What a strange week. Osama bin Laden’s assassination provoked a surprising range of reactions, not the least in thus country. Understandably cathartic for many, it raised the question of how one expresses such feelings. No matter how well I understood the widespread triumphant reactions and the connotations of righteous revenge expressed in many places, for example, I couldn’t quite get over a slight discomfort in reacting in such a way to a killing, no matter how justified. And Obama’s description of it as a ‘great accomplishment’ on par with American prosperity and civil rights was just bizarre. Even disregarding any broader geopolitical effects of these reactions, it’s just the basic human truth of it that I’ve found hard to address. I feel it, but it doesn’t feel entirely right.

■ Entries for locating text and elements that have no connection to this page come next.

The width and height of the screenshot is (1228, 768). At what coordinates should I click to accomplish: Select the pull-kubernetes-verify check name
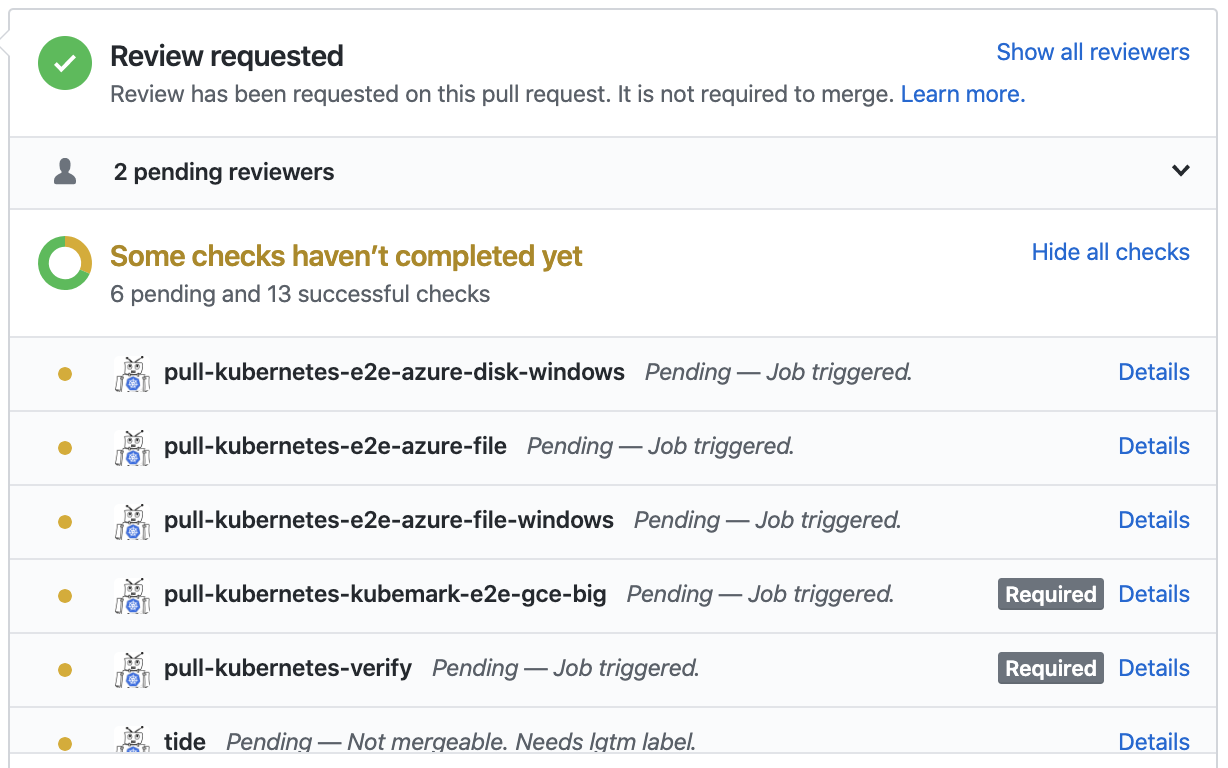click(x=288, y=668)
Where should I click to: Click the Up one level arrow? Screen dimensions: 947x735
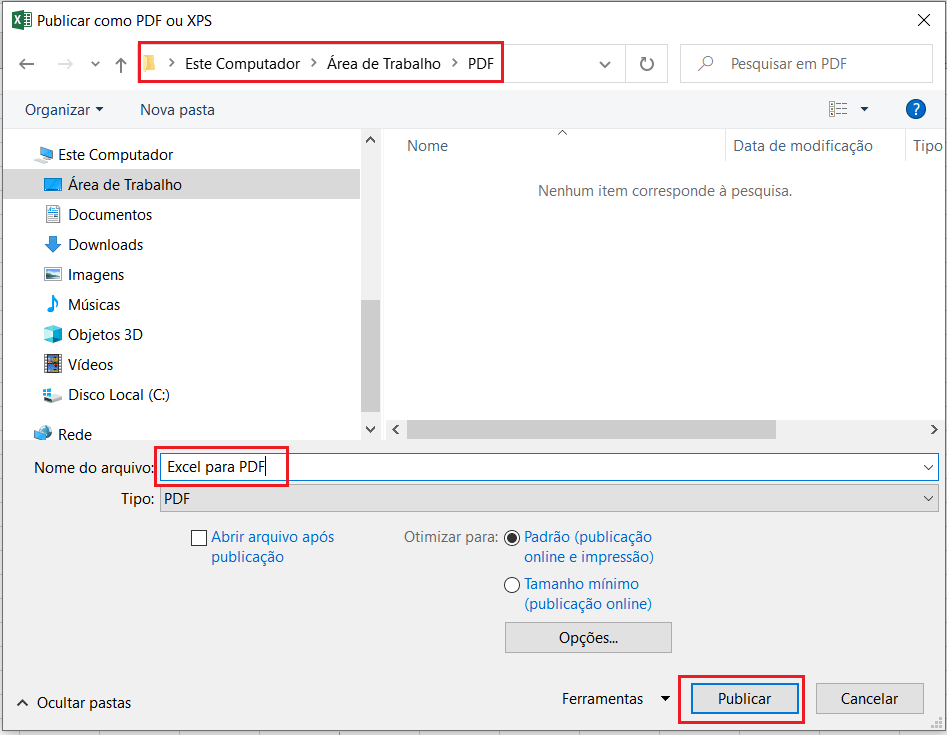121,64
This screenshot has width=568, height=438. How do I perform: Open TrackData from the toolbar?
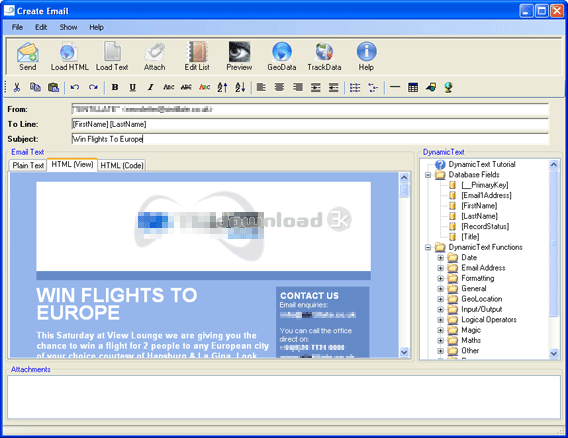click(324, 56)
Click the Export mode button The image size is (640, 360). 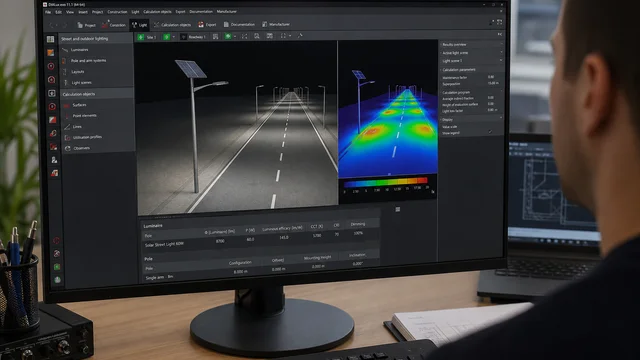207,24
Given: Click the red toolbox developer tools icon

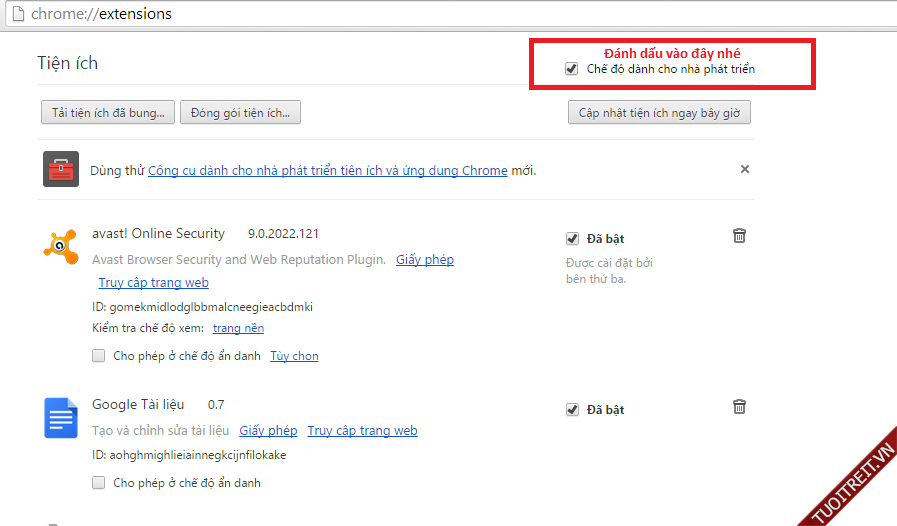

And then that pathetic video of a graying Osama wrapped in blanket, watching himself on TV behind a blacked-out window, is fascinating. The Free World’s great scourge and one-time playboy as an arthritic recluse, confined to his luxurious, but still fairly limiting, de-wired Abottabad compound (and why is he constantly adjusting the channel and volume?). A reality check in several ways, and one that speaks to the wages of making mortal enemies of half the world for reasons that remain largely nebulous to an even greater part of it. The asymmetry is arresting, on several levels.
Though much of it is pretty familiar material, I’ve appreciated the comments by Nicholas Kristof, Chris Hedges, and Glenn Greenwald, as well as this look at the Navy SEAL team that executed the assassination. And this photo, which everyone has surely seen many times already, is still amazing.